You calculate the ADP for each person by dividing their total annual deferral amount into their annual compensation for the plan year. (An eligible participant who elects not to participate has an ADP of zero.) Then you determine the average for the HCEs as a group and the NHCEs as a group.

Passing the test

To pass ADP testing, the general rule is that the HCE average cannot exceed the NHCE average by more than 2%. But the Internal Revenue Code (IRC) specifically states that the HCEs’ ADP must not exceed the greater of:

  • 1.25 times the ADP for NHCEs, or
  • The lesser of two times the ADP for NHCEs or the ADP for NHCEs plus two percentage points.

Unless the plan document specifically states otherwise, the IRC allows plans to measure the HCEs’ current year deferrals against the prior year’s NHCE deferrals. This approach, called the prior year testing method, helps minimize the potential for a failed test because the HCEs know what their ADP limit is for the current plan year.

If the plan document states that you must use the current year testing method, you can perform a projected ADP test midyear to help estimate the current year ADP limit. This estimate allows HCEs to adjust their deferral percentages in an effort to pass testing.

Correcting mistakes

Plan sponsors must correct a failed ADP test by March 15 of the year following the plan year for calendar year plans or within 2½ months after the close of the plan year for fiscal year plans. If the sponsor chooses to deposit a qualified nonelective contribution (QNEC), they have the statutory correction period to make the deposit (by no later than Dec. 31, 2011, for a failed 2010 test).

To bring the plan into compliance, the IRC provides two correction methods for a failed ADP test:

1. Distribute excess contributions to HCEs. Doing so will bring down their average salary deferral percentages enough to pass. The return of excess contributions to the HCEs is a taxable distribution to the individual in the distribution year. If an HCE is over age 50, some or all of the regular contributions may be reclassified as catch-up contributions, lowering the amount to be refunded.

If you use this method, you must do so by March 15 of the year following the plan year. If not, the plan sponsor must pay a 10% excise tax on the total amount of excess contributions.

2. Contribute a QNEC to some or all NHCEs. This is immediately 100% vested and brings up the NHCE average salary deferral percentage enough to allow the HCEs to keep their deferrals in the plan. You must deposit the QNEC no later than Dec. 31 of the year following the close of the plan year in which the mistake occurred.
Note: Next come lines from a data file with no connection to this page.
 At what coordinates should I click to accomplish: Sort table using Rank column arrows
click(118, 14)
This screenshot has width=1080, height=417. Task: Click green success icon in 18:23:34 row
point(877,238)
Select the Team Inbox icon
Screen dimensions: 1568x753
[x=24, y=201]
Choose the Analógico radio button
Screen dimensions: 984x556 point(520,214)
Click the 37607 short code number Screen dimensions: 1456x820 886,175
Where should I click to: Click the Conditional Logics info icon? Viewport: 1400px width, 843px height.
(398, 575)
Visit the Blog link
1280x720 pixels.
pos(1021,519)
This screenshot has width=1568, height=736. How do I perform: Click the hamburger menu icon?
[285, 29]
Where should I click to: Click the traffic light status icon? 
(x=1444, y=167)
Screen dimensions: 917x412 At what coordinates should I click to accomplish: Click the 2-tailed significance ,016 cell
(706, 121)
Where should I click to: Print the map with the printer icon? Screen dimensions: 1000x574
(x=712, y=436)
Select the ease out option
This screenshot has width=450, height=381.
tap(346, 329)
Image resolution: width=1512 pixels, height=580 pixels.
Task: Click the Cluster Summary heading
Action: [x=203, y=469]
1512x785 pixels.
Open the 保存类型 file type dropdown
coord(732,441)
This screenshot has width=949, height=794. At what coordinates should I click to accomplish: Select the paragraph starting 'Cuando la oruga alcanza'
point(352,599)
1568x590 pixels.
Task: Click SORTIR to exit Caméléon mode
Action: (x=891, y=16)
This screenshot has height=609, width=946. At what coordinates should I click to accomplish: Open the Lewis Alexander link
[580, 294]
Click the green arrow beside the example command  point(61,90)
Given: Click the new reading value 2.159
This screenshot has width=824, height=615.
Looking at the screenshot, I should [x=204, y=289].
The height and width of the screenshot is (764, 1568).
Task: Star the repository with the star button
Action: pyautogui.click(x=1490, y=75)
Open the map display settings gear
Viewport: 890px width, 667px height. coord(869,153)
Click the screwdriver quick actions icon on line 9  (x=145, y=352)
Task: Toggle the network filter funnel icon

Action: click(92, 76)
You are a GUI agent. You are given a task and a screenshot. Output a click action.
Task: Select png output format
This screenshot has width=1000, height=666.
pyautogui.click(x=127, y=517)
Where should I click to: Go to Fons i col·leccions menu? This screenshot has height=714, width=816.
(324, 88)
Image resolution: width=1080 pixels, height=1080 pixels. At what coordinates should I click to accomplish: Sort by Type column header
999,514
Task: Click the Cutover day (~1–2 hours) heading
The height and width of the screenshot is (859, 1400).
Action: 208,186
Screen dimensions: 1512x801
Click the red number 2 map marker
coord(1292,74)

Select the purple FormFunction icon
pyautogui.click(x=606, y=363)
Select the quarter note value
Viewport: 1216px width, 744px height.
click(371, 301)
The plan administrator will determine the best method of correction depending on individual circumstances for each plan and employer. The method of correction doesn’t have to be the same each plan year of failure.

Knowing your employees

Educating employees about the benefits of retirement saving can help encourage more plan participation and help those already participating to increase their deferral contributions. This, in turn, can help your plan pass future ADP testing.